Most people do cardio wrong, they do it for too long and too slow (not intense) The shorter the sessions and the more intense, the less likely you will cause muscle breakdown.

The main purpose of doing cardio is not the calories you burn during cardio, but the calories you burn after cardio. Short, intense sessions of cardio will raise your metabolism, which in turn will cause your body to burn more calories throughout the day. To show you proof, look at sprinters, who do short bursts of running. They are lean but very muscular.

Now, look at long distance runners like marathoners, they are skinny, lanky, and have little muscle. The difference is in how much cardio they do.

Here is an article I wrote about how to set up yourcardio for best results:

http://www.shawnlebrunfitness.com/sample.html

When doing your fat loss phase, cardio is extremely important, since that's one of the ways to burn calories.

However, in a muscle mass building phase, cardio is still important but not as much as it was with the fat loss stage. In fact, too much cardio during a muscle gaining stage can hinder muscle growth, since you're expending calories that were needed for muscle growth and instead, using them for cardio.

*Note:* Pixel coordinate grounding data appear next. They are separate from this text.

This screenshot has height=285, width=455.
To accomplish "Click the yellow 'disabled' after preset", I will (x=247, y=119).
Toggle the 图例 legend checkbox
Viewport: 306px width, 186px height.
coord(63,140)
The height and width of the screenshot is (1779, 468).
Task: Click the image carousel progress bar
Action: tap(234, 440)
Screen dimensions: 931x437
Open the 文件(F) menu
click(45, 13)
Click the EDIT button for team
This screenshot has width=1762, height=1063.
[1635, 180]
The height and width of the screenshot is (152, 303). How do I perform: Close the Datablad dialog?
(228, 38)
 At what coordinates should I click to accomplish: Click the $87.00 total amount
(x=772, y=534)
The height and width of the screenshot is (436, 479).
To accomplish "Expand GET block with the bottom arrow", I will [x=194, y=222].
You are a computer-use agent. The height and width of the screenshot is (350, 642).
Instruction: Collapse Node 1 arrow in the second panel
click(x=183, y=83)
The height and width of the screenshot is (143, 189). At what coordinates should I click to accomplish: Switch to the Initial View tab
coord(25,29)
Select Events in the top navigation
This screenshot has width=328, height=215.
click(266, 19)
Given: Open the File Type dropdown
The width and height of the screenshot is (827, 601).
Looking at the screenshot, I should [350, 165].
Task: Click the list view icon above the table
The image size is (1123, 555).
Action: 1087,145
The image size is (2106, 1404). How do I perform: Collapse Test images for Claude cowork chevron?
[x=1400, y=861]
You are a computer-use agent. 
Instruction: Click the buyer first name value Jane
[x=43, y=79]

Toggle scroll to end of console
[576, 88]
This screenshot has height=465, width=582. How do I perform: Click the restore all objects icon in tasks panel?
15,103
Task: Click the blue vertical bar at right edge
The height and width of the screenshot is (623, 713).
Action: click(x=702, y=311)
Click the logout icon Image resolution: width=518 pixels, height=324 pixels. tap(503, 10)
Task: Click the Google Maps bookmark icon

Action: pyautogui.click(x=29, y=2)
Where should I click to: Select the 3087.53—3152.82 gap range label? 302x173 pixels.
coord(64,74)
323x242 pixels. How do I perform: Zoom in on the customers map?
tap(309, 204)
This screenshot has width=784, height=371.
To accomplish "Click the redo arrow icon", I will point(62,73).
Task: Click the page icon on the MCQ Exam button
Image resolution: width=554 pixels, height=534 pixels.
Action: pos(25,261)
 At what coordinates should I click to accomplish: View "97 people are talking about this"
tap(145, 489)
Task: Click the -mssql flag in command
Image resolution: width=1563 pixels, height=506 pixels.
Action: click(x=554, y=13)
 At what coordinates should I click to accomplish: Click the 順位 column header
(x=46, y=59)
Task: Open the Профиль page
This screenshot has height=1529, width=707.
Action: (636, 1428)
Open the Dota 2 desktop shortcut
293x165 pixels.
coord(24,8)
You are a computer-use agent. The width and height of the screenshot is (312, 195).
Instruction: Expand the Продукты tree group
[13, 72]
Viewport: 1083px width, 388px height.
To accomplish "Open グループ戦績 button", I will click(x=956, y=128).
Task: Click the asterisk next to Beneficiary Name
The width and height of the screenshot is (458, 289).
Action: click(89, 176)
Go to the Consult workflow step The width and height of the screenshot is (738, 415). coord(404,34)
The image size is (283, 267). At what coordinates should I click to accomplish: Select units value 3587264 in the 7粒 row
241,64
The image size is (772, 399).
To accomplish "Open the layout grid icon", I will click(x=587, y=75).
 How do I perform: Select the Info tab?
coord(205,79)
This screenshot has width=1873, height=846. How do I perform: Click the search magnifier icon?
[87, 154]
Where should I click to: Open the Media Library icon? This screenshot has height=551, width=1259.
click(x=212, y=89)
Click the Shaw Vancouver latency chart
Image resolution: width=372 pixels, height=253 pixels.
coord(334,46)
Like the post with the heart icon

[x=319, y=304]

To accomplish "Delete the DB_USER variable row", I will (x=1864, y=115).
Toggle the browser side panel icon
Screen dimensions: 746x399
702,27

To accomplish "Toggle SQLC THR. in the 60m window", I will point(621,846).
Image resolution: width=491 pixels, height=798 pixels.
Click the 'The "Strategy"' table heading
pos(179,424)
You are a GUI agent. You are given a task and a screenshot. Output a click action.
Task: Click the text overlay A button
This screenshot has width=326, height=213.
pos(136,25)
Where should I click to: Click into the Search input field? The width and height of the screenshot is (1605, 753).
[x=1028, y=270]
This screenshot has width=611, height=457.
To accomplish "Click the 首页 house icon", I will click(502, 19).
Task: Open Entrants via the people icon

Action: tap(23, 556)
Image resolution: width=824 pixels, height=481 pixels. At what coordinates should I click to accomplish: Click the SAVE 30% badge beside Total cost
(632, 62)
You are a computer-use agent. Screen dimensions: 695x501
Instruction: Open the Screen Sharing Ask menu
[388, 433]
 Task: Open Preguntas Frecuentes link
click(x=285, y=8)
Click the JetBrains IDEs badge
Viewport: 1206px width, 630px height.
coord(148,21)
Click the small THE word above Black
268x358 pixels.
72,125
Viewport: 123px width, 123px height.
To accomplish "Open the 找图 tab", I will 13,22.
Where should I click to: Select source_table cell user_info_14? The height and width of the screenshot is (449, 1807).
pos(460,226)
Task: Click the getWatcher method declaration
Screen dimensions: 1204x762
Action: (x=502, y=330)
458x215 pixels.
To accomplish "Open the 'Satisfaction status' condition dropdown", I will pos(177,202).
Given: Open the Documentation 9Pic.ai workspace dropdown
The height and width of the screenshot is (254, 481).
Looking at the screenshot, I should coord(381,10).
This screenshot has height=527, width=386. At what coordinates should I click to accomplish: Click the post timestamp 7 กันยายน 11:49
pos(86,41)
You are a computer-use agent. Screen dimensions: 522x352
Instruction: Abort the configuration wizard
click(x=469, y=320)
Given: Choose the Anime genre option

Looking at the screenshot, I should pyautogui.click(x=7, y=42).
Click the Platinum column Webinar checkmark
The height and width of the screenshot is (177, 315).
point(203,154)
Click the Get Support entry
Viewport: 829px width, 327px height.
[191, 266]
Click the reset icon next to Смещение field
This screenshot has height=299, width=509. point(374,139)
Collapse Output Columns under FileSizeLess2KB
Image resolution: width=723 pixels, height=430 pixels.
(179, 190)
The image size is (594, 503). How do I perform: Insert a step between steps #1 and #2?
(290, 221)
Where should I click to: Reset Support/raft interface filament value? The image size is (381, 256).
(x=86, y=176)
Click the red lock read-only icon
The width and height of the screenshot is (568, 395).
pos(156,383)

In a muscle building stage, the way you ensure continuous muscle growth without gaining fat is to be quite precise with your nutrition. Adding calories a little at a time, based on current results.

That way, you don't take in so many extra calories that they go towards body fat storage. Remember the old days of bodybuilders doing separate"bulking and cutting phases" It wouldn't be uncommon to see a bodybuilder go from200 pounds to 280 in a matter of weeks, all based upon a serious increase in calories.

We don't want that. We want to stay lean as well as add muscle and that's primarily done by a proper approach to nutrition. So in a mass building stage, cardio now takes a back seat to weight training and nutrition.